__REPORTAGEM__:
------

Em sétimo lugar no levantamento nacional estão as ações de
responsabilidade civil do empregador ou de indenização por dano moral.
De todos os processos iniciados no Brasil naquele ano, 22,6% eram
referentes ao Direito do Trabalho. No Tribunal Regional do Trabalho da
4ª Região (TRT4), 20,2% das ações trabalhistas de 2015 tinham a ver com
verbas indenizatórias.
Segundo o presidente da Associação dos Magistrados da Justiça do
Trabalho da IV Região (Amatra IV), Rodrigo Trindade, as verbas
rescisórias são obrigatoriamente pagas quando o trabalhador é demitido
ou pede demissão. "O mais comum são pessoas demitidas que não receberam
nem o mês que trabalharam e são obrigadas a buscar seus direitos”,
relata.
Em relação às ações de responsabilidade civil e indenização por dano
moral, grande parte é referente a acidentes de trabalho. "São pessoas
que se acidentam ou ficam doentes no serviço e precisam buscar na
Justiça a reparação. Dentro dessa categoria, também há o assédio moral e
o sexual”, cita.
Para Trindade, de modo geral, o Brasil é o "país dos delinquentes”.
"As pessoas têm muita dificuldade de cumprir a lei sem uma determinação
judicial. É muito comum o não pagamento de verbas rescisórias, porque há
uma relação desigual entre empregado e empregador, e o empregador sabe
disso”, pontua. Além disso, o fato de o empregado não receber o salário
antes de trabalhar abre brecha para tais irregularidades.

------

__INSTRUÇÃO 1__:
Com base na reportagem sobre ações trabalhistas, responda:
(a) Que percentual dos processos iniciados no Brasil naquele ano se referia ao Direito do Trabalho?
(b) Quem preside a Amatra IV?
(c) A que se refere grande parte das ações de responsabilidade civil e indenização por dano moral?
__INSTRUÇÃO 2__: Traduza para o inglês esta frase da reportagem sobre ações trabalhistas: "No Tribunal Regional do Trabalho da 4ª Região (TRT4), 20,2% das ações trabalhistas de 2015 tinham a ver com verbas indenizatórias."
__INSTRUÇÃO 3__: Copie fielmente o trecho da reportagem que começa em "Para Trindade, de" e segue até "para tais irregularidades.".
Use somente a reportagem como fonte.

------

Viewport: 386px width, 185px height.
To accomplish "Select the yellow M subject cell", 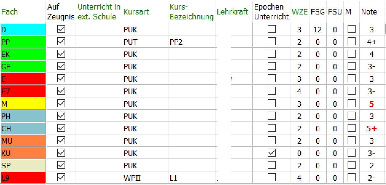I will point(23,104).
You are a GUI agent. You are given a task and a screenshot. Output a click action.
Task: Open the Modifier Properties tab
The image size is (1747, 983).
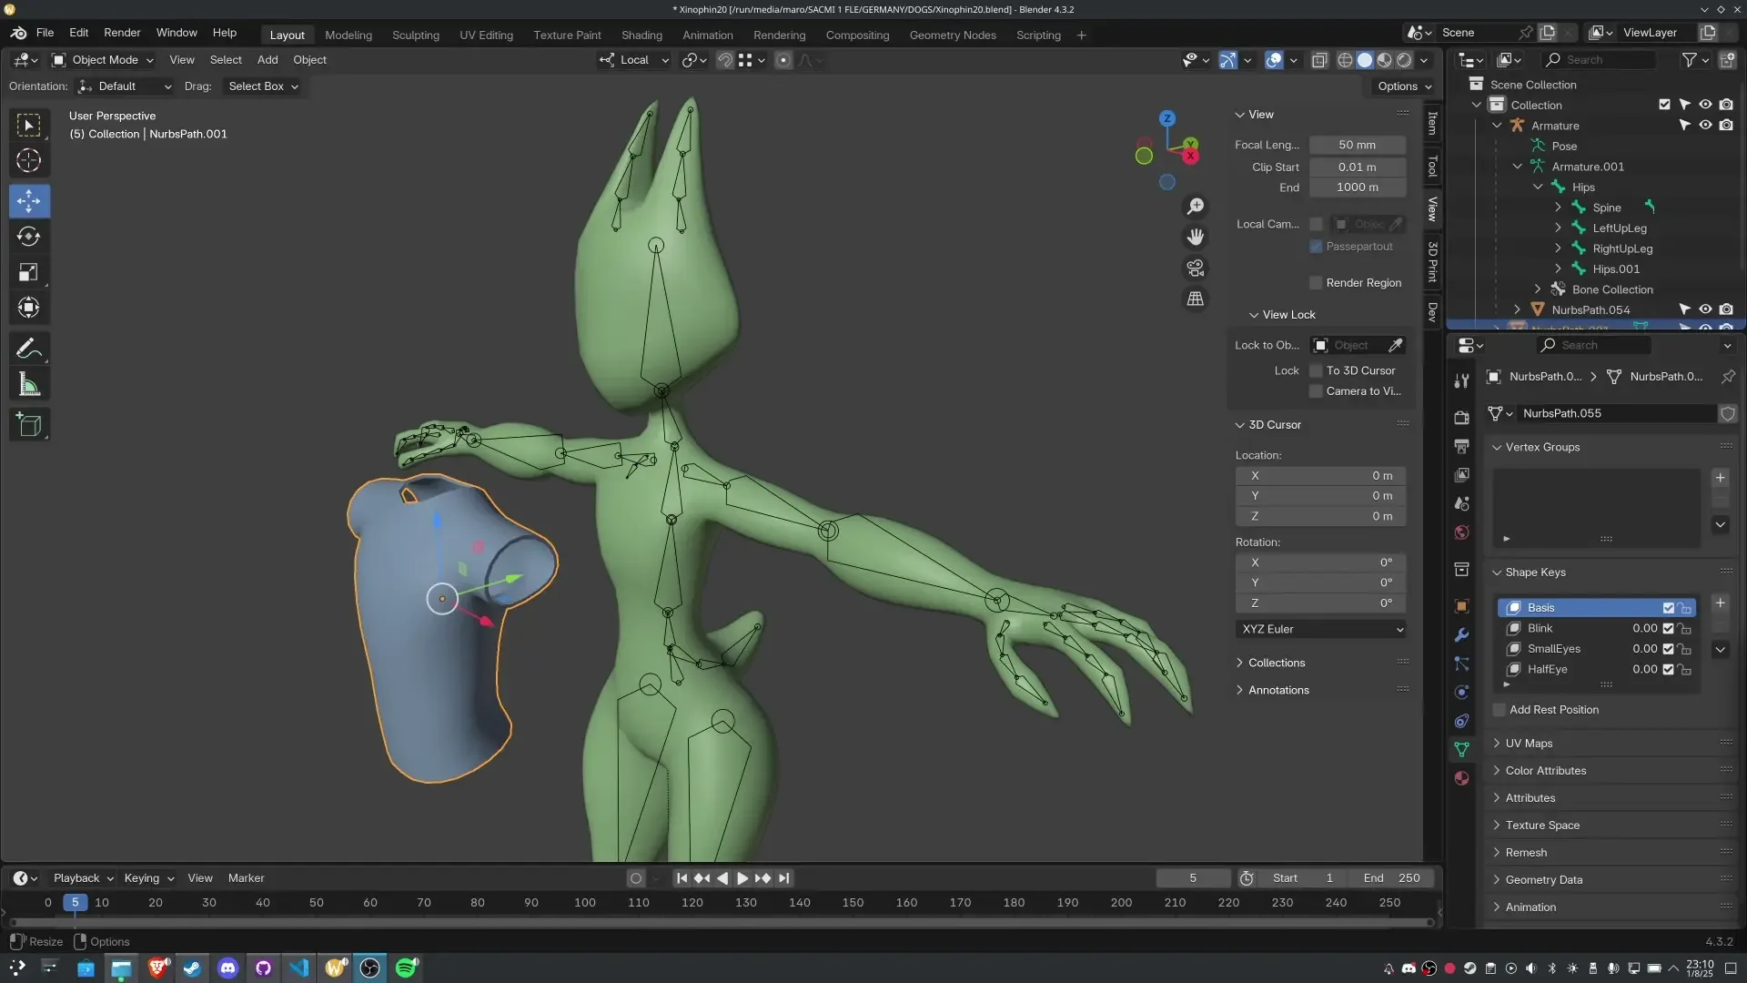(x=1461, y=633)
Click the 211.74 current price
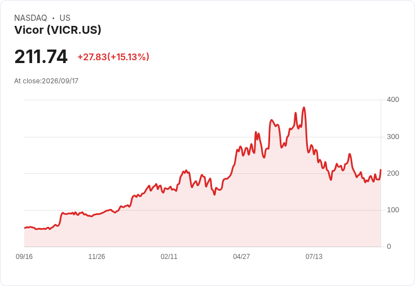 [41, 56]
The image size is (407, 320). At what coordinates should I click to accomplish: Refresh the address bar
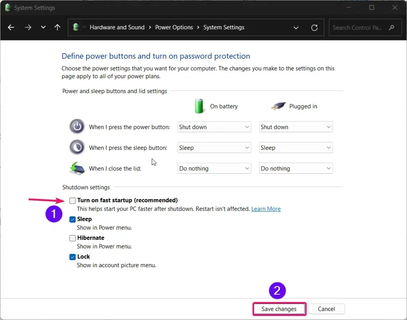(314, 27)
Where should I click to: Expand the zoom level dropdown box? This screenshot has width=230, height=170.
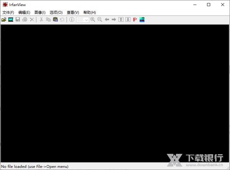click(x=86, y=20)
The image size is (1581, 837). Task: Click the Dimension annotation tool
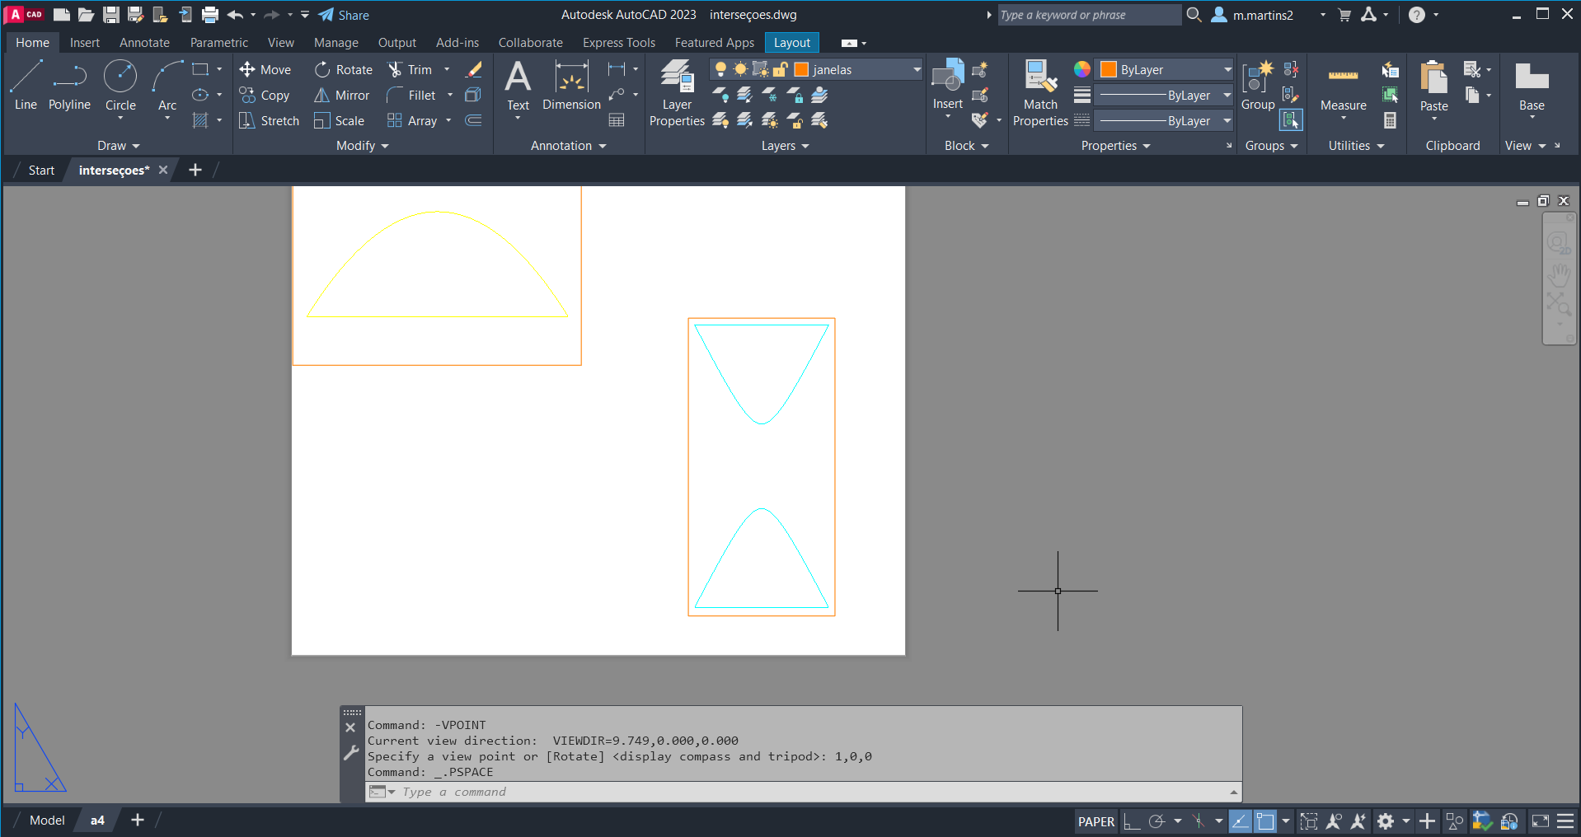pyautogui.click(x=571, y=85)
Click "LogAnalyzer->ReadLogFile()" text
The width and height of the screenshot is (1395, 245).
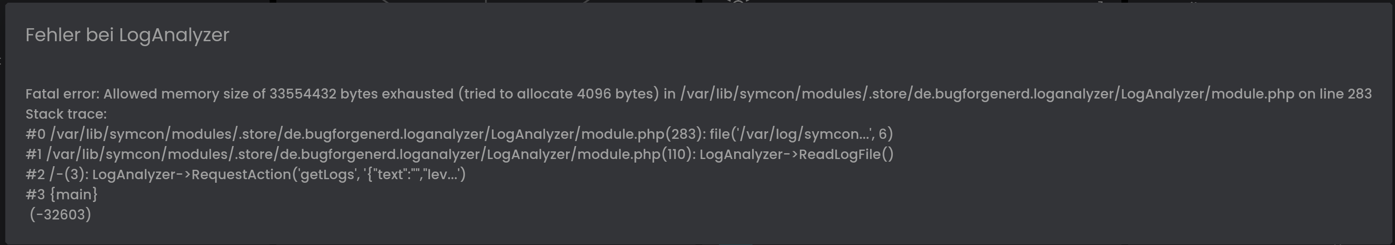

------

__RESPOSTA ESPERADA 1__:
(a) 22,6%.
(b) Rodrigo Trindade.
(c) A acidentes de trabalho.

__RESPOSTA ESPERADA 2__: At the Regional Labor Court of the 4th Region (TRT4), 20.2% of the labor lawsuits filed in 2015 had to do with indemnity payments.

__RESPOSTA ESPERADA 3__:
Para Trindade, de modo geral, o Brasil é o "país dos delinquentes”.
"As pessoas têm muita dificuldade de cumprir a lei sem uma determinação
judicial. É muito comum o não pagamento de verbas rescisórias, porque há
uma relação desigual entre empregado e empregador, e o empregador sabe
disso”, pontua. Além disso, o fato de o empregado não receber o salário
antes de trabalhar abre brecha para tais irregularidades.